*** Opening of WORKING DATA ***

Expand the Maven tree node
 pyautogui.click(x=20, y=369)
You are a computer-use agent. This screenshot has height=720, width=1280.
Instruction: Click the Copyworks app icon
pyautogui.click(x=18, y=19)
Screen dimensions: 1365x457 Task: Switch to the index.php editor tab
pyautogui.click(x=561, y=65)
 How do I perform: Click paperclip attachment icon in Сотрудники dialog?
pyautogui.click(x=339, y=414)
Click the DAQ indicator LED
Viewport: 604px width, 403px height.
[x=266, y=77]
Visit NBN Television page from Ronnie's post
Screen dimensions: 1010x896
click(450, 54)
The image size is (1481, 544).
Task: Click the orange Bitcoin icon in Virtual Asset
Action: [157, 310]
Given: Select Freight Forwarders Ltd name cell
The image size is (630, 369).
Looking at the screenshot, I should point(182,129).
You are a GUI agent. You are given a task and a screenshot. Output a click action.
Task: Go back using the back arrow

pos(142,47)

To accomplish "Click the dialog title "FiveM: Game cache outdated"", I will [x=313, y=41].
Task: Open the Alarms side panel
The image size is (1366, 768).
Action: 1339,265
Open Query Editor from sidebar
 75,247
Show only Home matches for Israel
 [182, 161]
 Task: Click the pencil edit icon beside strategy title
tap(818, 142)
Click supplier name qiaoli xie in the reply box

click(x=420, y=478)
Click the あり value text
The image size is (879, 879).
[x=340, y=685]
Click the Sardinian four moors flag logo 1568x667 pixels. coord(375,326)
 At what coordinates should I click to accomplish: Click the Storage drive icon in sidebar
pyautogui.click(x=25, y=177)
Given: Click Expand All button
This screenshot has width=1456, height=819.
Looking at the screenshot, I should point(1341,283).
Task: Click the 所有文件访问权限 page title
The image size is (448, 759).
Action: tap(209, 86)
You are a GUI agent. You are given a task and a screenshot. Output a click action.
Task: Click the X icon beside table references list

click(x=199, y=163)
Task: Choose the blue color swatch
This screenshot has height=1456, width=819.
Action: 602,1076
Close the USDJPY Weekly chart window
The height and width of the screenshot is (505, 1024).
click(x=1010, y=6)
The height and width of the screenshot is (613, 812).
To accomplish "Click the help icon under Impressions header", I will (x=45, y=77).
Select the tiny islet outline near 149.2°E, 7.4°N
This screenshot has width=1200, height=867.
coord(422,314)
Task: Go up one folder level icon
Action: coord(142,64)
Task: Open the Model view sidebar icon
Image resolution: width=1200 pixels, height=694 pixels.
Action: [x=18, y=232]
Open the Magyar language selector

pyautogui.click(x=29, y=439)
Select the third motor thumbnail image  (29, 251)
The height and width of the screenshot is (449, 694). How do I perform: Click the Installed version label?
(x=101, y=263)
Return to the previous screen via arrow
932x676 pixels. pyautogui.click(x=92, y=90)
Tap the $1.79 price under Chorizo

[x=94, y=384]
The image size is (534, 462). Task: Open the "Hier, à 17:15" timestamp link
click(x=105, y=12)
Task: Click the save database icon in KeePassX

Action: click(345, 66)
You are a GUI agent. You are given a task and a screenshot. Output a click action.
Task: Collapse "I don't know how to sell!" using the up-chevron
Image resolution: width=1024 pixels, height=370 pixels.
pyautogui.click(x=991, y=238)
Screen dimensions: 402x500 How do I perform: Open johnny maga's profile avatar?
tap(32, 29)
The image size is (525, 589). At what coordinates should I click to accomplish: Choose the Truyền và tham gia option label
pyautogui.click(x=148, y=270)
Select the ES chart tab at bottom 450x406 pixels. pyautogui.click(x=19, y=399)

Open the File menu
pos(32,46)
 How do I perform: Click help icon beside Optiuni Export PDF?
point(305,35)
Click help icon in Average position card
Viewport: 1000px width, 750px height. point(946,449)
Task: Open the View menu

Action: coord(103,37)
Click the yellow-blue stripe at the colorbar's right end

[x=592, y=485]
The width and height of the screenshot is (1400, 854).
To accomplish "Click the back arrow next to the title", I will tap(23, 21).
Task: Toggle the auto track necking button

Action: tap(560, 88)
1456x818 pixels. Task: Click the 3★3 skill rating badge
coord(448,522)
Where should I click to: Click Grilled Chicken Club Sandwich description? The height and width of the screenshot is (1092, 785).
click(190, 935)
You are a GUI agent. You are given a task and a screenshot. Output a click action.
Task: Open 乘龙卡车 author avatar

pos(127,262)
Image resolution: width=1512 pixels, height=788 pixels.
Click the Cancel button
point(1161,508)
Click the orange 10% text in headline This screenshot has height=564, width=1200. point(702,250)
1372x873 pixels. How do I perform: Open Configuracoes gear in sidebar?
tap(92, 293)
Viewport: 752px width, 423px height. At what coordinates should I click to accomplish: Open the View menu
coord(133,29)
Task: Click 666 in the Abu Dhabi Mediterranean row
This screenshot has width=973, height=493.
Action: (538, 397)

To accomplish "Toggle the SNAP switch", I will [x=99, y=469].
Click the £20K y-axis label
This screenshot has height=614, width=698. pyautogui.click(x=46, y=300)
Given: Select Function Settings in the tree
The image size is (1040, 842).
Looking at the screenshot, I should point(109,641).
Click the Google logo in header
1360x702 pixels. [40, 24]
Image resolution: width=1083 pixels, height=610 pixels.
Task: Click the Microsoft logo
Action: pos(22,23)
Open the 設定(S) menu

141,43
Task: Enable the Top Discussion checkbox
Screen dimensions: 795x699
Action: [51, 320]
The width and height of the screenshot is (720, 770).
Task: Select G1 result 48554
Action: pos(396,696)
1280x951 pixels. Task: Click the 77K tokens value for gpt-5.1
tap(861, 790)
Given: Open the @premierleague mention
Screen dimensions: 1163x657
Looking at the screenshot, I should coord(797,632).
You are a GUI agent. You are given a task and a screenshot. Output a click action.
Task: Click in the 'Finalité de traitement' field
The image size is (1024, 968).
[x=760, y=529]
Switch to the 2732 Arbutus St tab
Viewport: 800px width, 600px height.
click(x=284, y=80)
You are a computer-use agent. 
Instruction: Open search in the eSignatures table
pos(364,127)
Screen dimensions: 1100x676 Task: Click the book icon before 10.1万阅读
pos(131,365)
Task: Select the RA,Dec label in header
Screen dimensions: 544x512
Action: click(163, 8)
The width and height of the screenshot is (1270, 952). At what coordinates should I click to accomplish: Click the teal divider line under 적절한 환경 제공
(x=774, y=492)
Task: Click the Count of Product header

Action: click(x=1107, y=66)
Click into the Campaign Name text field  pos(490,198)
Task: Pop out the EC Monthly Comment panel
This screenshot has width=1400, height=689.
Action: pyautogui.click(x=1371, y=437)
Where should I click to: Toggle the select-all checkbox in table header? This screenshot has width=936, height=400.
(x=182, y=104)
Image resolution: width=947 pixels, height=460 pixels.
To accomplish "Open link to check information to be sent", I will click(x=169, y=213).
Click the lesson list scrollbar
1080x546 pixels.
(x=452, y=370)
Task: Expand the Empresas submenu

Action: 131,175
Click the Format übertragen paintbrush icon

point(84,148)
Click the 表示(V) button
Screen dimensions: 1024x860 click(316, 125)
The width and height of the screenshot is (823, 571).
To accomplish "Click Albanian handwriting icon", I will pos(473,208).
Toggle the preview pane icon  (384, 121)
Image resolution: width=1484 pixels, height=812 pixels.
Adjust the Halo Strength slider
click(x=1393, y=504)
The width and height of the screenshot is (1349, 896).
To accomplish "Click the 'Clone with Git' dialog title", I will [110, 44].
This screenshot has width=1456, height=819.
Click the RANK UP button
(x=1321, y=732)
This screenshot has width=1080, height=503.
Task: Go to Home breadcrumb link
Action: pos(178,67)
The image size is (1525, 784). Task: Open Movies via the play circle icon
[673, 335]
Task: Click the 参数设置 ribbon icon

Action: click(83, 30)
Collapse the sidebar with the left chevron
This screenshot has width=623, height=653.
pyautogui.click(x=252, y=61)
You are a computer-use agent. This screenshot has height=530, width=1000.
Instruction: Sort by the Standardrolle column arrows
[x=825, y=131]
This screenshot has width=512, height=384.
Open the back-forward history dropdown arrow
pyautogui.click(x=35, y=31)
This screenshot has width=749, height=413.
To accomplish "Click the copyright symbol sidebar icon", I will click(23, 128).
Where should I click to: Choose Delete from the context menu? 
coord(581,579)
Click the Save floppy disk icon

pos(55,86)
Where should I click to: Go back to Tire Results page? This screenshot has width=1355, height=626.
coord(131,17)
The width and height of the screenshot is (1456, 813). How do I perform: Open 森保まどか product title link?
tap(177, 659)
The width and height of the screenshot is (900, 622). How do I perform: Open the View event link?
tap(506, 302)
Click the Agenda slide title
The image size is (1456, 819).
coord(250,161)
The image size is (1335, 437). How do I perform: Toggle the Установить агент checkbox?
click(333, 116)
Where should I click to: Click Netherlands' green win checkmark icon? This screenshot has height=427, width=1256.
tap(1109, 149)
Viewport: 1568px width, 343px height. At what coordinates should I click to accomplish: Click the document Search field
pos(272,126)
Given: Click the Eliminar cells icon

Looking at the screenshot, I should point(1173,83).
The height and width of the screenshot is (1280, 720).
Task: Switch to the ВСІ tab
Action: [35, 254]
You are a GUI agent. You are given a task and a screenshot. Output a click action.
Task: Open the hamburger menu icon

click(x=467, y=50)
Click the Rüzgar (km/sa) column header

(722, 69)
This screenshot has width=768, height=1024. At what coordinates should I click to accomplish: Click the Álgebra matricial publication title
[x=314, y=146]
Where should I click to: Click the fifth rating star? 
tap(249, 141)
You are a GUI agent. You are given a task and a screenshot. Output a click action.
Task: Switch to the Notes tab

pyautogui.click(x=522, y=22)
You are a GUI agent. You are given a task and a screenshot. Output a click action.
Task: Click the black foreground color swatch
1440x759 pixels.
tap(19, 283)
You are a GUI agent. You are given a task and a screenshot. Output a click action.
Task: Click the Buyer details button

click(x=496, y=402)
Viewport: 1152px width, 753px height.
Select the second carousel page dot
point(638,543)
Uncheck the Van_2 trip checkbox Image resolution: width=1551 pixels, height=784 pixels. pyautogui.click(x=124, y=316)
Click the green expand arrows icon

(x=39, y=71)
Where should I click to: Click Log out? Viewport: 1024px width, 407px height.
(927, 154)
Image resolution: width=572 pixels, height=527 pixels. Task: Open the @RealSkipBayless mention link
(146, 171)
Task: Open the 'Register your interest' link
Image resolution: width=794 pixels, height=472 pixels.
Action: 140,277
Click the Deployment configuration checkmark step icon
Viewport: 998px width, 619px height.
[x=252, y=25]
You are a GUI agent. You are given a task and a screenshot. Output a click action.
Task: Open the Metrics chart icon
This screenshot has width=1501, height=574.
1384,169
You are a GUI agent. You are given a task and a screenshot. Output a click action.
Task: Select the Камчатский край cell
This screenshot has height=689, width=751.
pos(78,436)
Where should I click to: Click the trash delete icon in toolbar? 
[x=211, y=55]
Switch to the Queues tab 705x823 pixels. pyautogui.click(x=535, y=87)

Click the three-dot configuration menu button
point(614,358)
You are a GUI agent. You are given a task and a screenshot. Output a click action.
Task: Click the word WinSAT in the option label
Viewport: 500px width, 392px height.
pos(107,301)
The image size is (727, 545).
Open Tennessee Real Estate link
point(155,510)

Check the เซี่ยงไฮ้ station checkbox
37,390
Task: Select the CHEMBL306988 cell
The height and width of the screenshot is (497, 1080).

*** Close of WORKING DATA ***

◆ **WORK TO BE COMPLETED**
Please copy out each line of the data in which the word "chevron" occurs.

◆ **RESPONSE BELOW**
Task: Collapse "I don't know how to sell!" using the up-chevron
Collapse the sidebar with the left chevron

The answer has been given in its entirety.